Monday Night Politics: Presiding over family law, issues
Diane Xavier | 3/3/2014, 10:08 a.m.
The Dallas Examiner
While early voting started on Feb. 17, Monday Night Politics – Meet the Candidates has continued to push to bring the community and the candidates together, in order to help each voter become as informed as possible at the polls. The Feb. 17 forum featured candidates from County Criminal Court 10, County Criminal Court 11, County Probate Court 2 and County Probate Court 3.
The night started with incumbent Rob Canas facing LeDouglas Johnson, candidates for the office of County Criminal Court 10, which handles criminal domestic violence cases.
Canas, the incumbent, was the first to speak. He has been a judge for this seat since 2006.
“I am pretty proud of the record that I have,” Canas said. “When I ran for this court in 2006, I promised that I would make this court the best domestic violence court it could possibly be and I am proud to say that I have done that. The United States Department of Justice named my court a domestic violence mentor court, one of only three in the whole country, which means that we exhibit best practices and other county courts that want to learn how to run a good domestic violence court can come to Dallas and learn that. We actually had groups from Idaho about a week ago to come and learn from our court. I also got back about $640,000 in federal grant money that is your federal tax money coming back to Dallas. This money allows me to help keep victims safe and hold defenders accountable. I also earned a 91 percent approval rating from the Dallas Bar Association.”
Johnson, a graduate of Duke University, who also received his law degree from SMU, explained why he has decided to run for the seat.
“Renee Greenwood, my best friend’s mom, was shot by her ex-boyfriend after she wanted to leave him since he was abusive,” Johnson said. “No matter how hard we try to look back to go back in time and change things, it is not possible.

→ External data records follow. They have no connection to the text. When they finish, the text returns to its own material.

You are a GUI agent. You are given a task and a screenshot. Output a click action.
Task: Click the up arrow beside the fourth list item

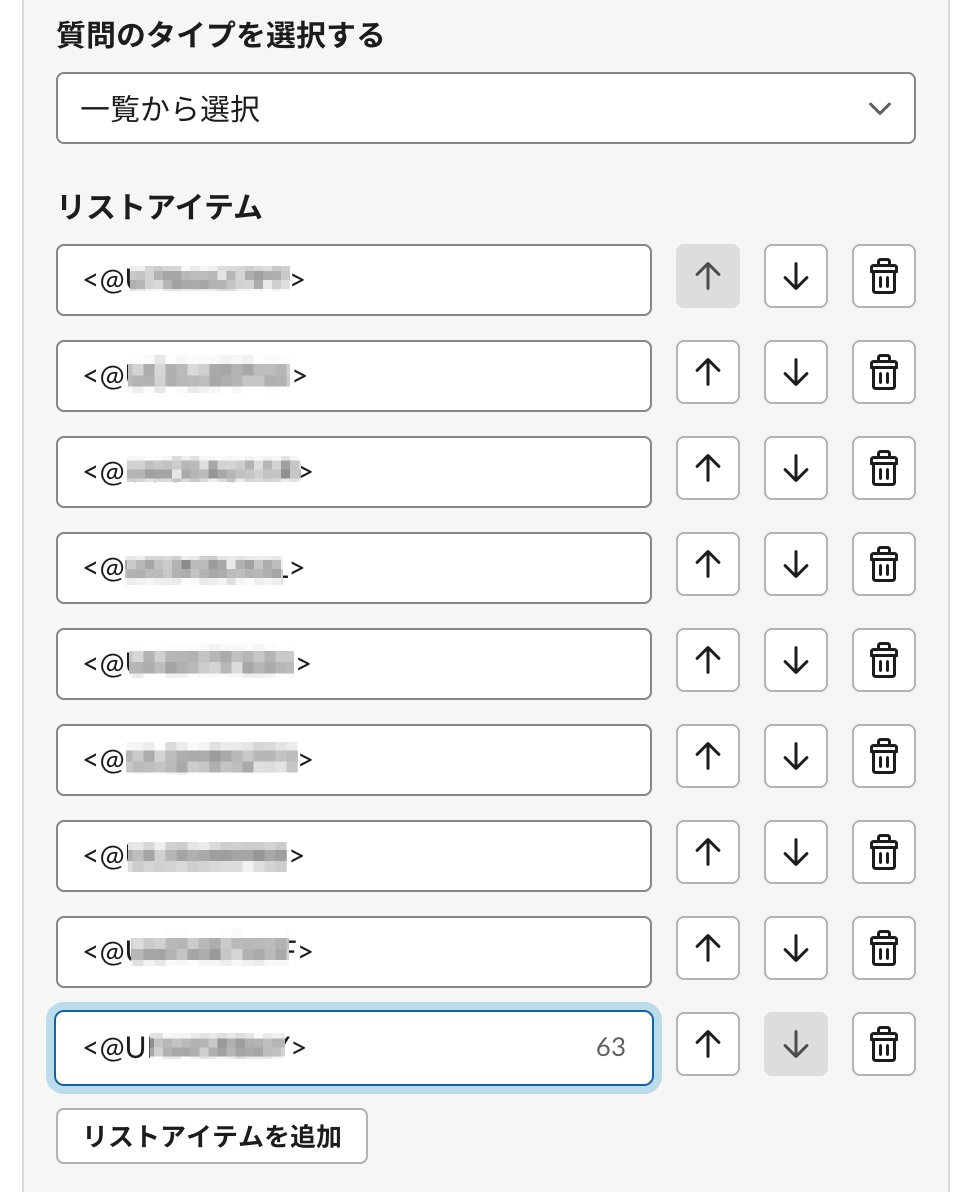click(x=707, y=564)
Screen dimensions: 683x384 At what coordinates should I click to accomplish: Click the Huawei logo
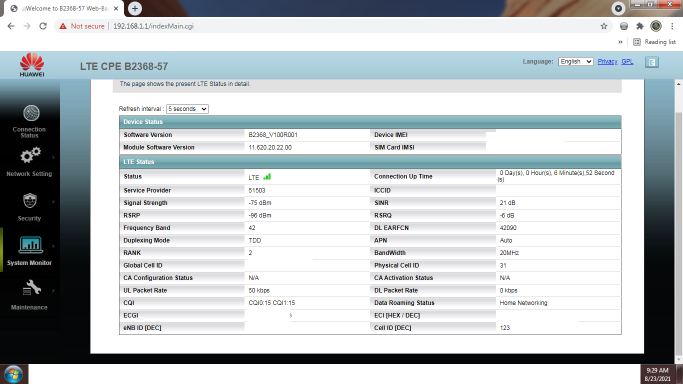click(32, 65)
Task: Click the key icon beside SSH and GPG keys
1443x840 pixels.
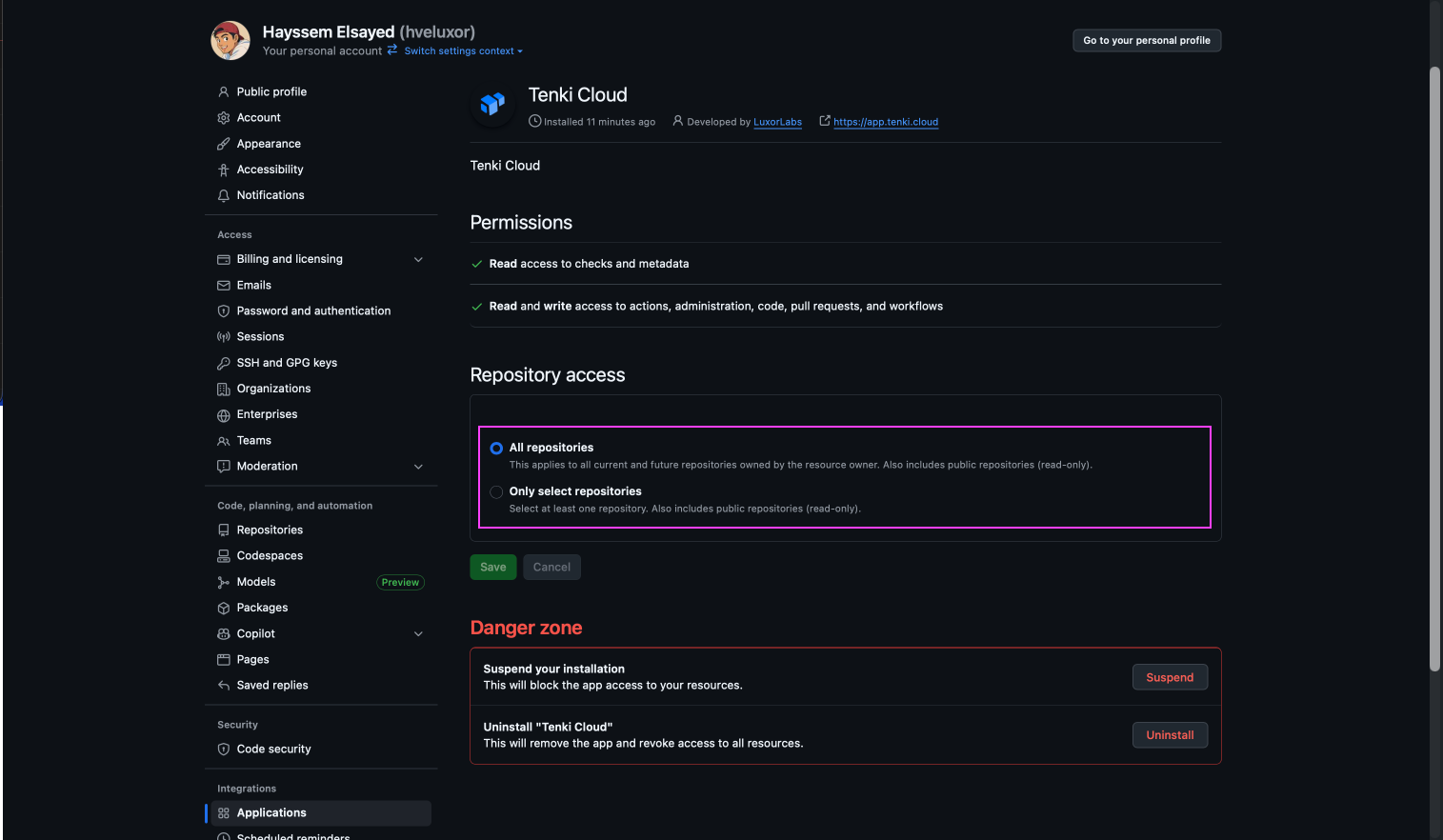Action: (x=224, y=363)
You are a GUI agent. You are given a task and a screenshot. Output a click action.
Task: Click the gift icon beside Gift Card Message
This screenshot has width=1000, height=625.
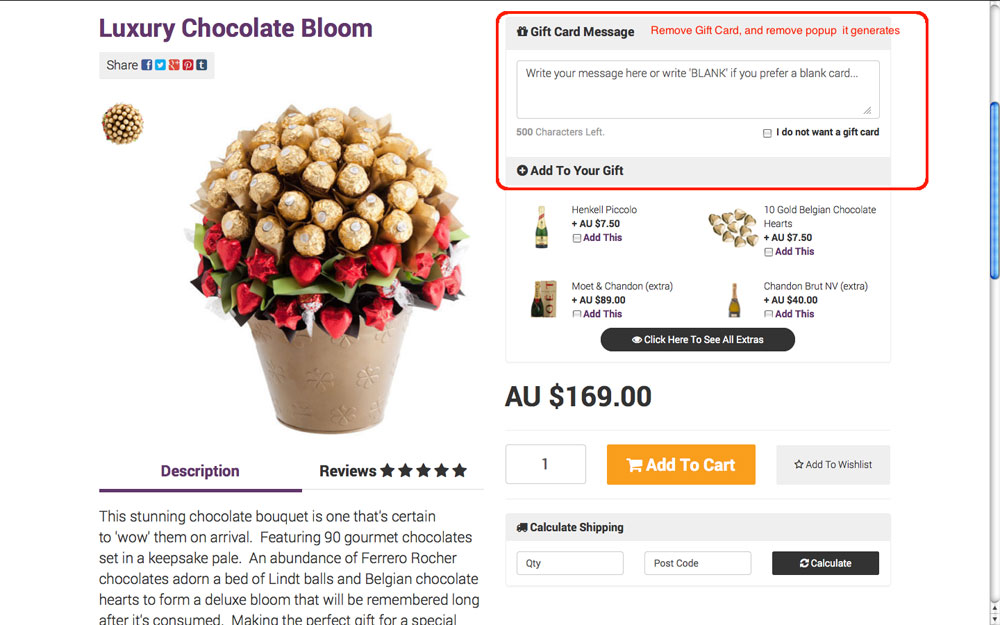pyautogui.click(x=521, y=31)
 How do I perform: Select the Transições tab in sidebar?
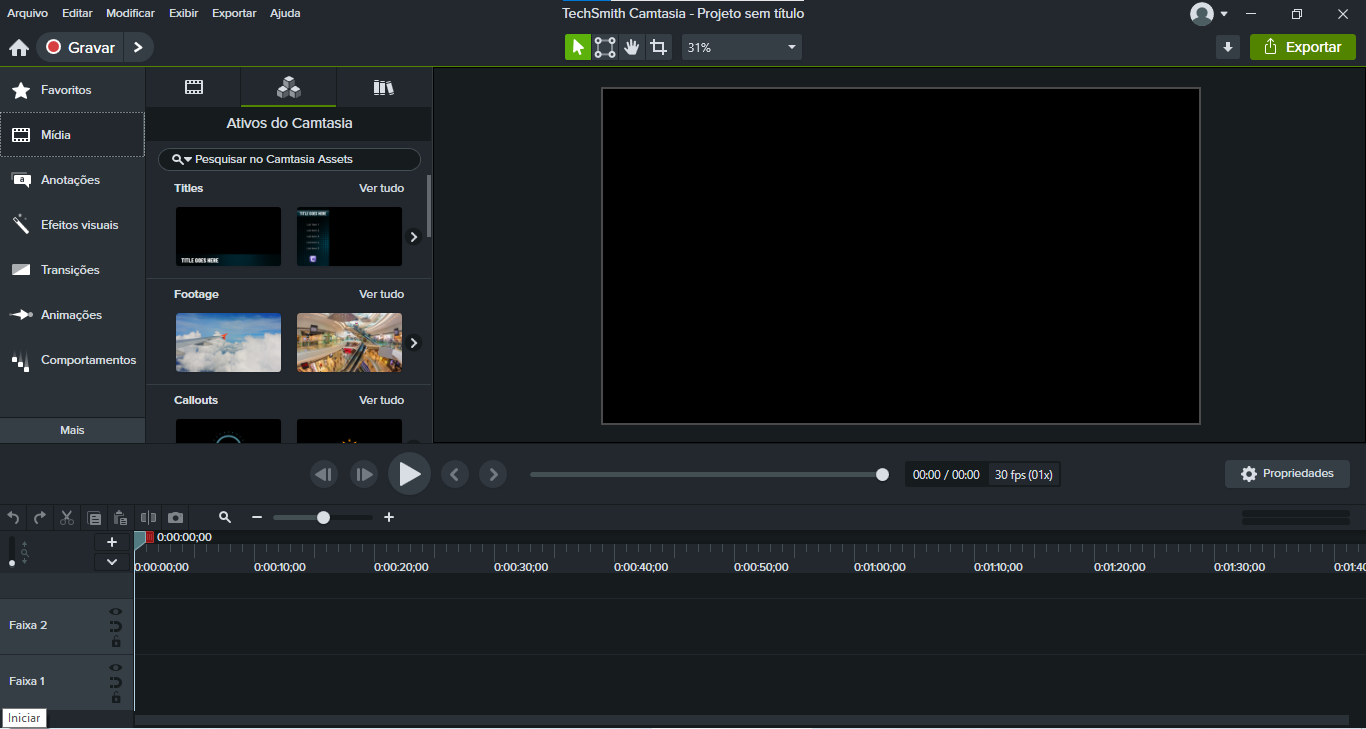[x=70, y=270]
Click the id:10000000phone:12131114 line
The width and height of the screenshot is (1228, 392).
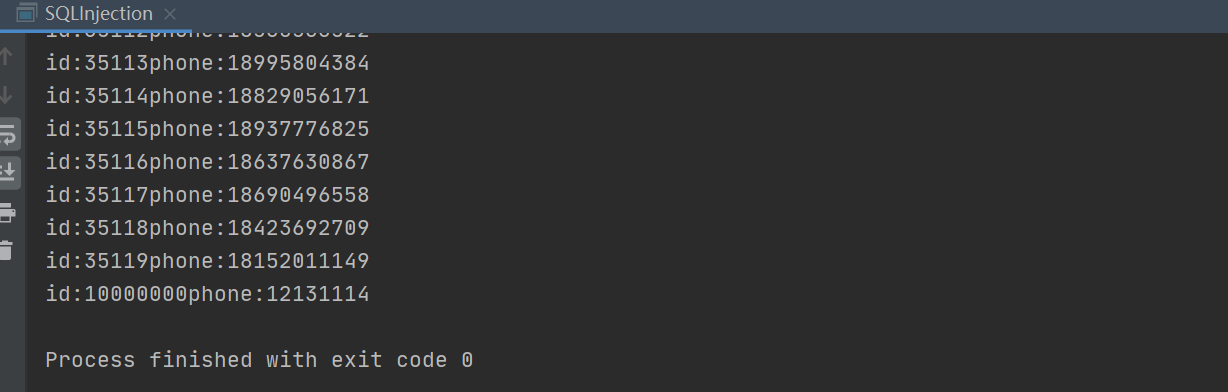point(208,294)
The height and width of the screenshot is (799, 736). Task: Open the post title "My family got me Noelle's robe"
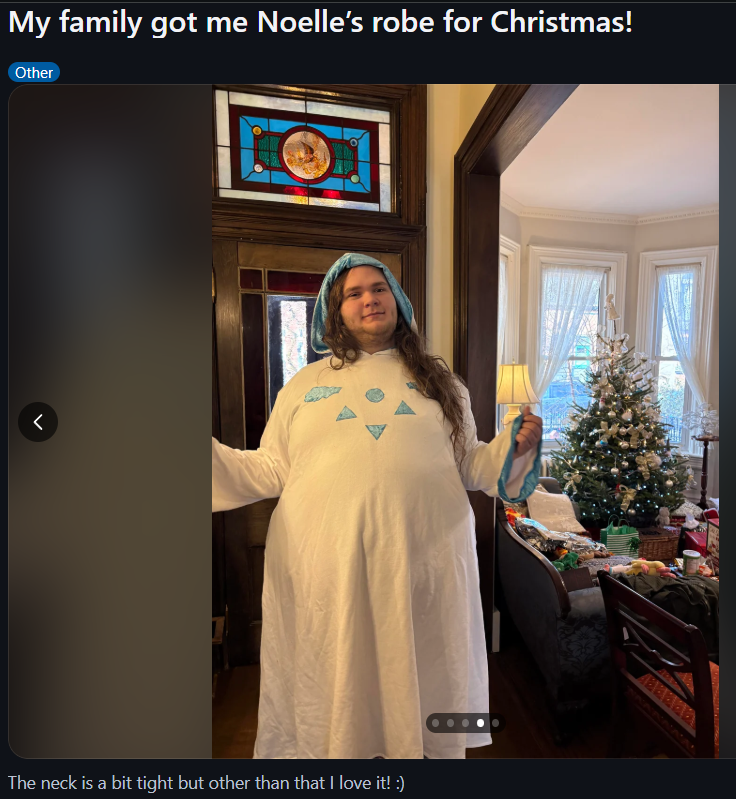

But what you can do is reach into the future and change lives with policies. That is why I selected this race and is something that I am passionate about. It is something that has affected my life and affects the lives of our children.”
Johnson said that in Dallas County over the last seven years, the number of domestic violence cases has risen by over 80 percent.
“If you look over the rest of the state, the number of domestic violence incidents has actually gone down over 10 percent,” Johnson said. “We are developing a violence gap here in Dallas County where we are headed in the wrong direction. I am asking you to make a change since I have researched and found ways to help reduce domestic violence cases here in Dallas County.”
The next forum featured candidates for County Criminal Court 11, another court that deals with family violence. Candidates Shequitta Kelly and Melodee Armstrong are facing each other in this race.